On that trip to Charlie's, I remember thinking that if we did anything wrong, we might be asked to leave.  I was a bit on edge, and would not be lying if I said the waitresses were a bit intimidating.  There was one particular lady, an African American woman, who seemed quite stern but smiley.  This of course was long before I knew everyone by name.   My recollection of that first shared table experience was most colored, if I may, by my Grandmother telling the African American women that she seemed a very nice black girl.  Michelle, as I later found her name to be, rose up straight and I thought she was going to body roll my sweet, little Grandma.  I let Grandma do the talking and she explained, with only one or two more poorly used generalities, that she was from Idaho and that seemed reason enough in the whole scheme for my Grandma's words.  My Grandma was the one who rose up and gave Michelle a hug.  We left with big smiles.

And 22 years later almost to the day, I'm back at Charlie's eating my favorite Raspberry Scramble.  Actually, they are pancakes.  Three of them.  I call it a Raspberry Scramble, but a scramble is actually eggs, and a raspberry omelet doesn't sound all that tasty.  So raspberry pancakes it is.  They are thick and moist almost like cake and I eat them with just butter.  Pancakes are probably my second favorite breakfast after hash of course.

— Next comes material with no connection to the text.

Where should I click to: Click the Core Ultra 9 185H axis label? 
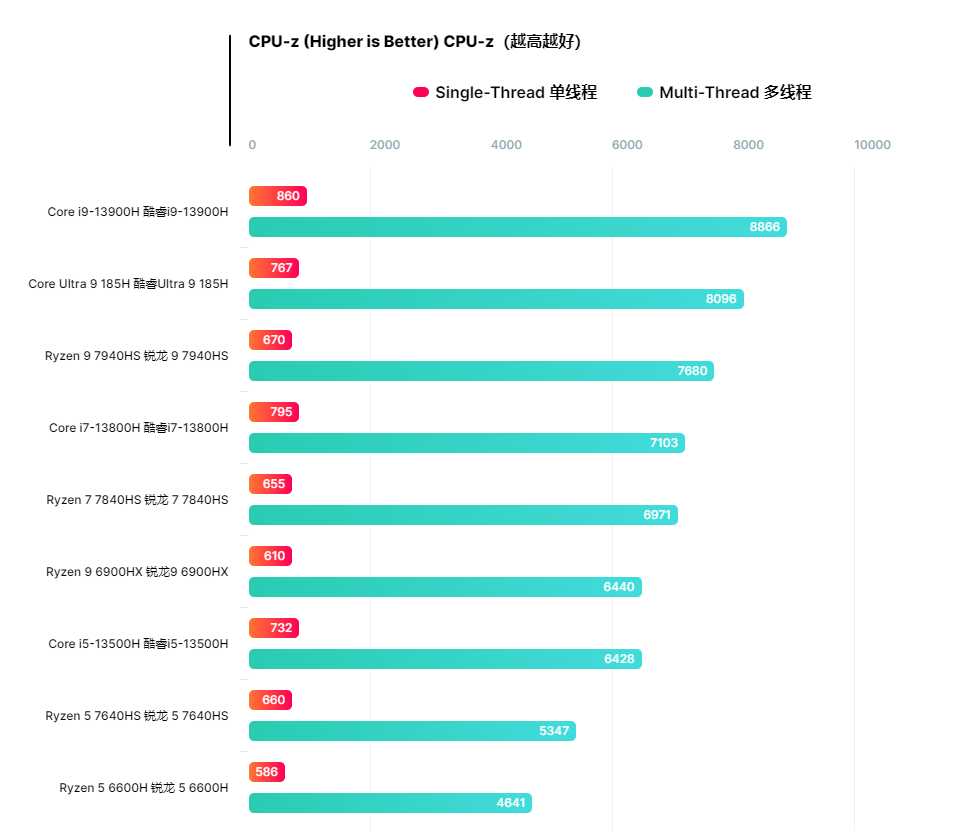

They were so plentiful, or I was just full, but I wrapped them in foil and had them for breakfast the next morning.

The Charlie Chronicles

I suppose we all should have had some idea that it could happen, but certainly none of us wanted to believe in the reality that it would happen.  Boston's Charlie's Sandwich Shop, in its generations old familiar linoleum and vinyl fashion, is to be no more.  Ugh.

A front page - above the fold - story in The Boston Globe titled "Authentic to its Final Morsel" let the world know that after nearly nine decades the exhaust fans whipping away the smell of turkey hash from the griddle will be able to take a breather.  Yes, Arthur, Chris, Marie, and Fontaine are ready, or I should say, they are done.  Next.

For 22 years, I have been enjoying the personalities, the counter, the friends, the mystique, and, yes, the food, as a local insider.  I get my water poured for me in a big glass and don't need to go to the back and fill a small glass myself.  I get my order remembered wrong, then corrected, every time.  I've had a place mat and "Miss Sunshine" set out for me because I called ahead and was in a hurry.  Yes, I love the place.  Every bit of it. 

In my quest to remember Charlies, and perhaps to be remembered, I have committed to eating at the counter every day, except Saturdays, until they close.  And write about it.  It will be my version of "Super Size Me", and I might just be the one getting Supersized.

And so begins my slow and fattening goodbye to my friends.  And yes, the hash dropped wheat is on the menu.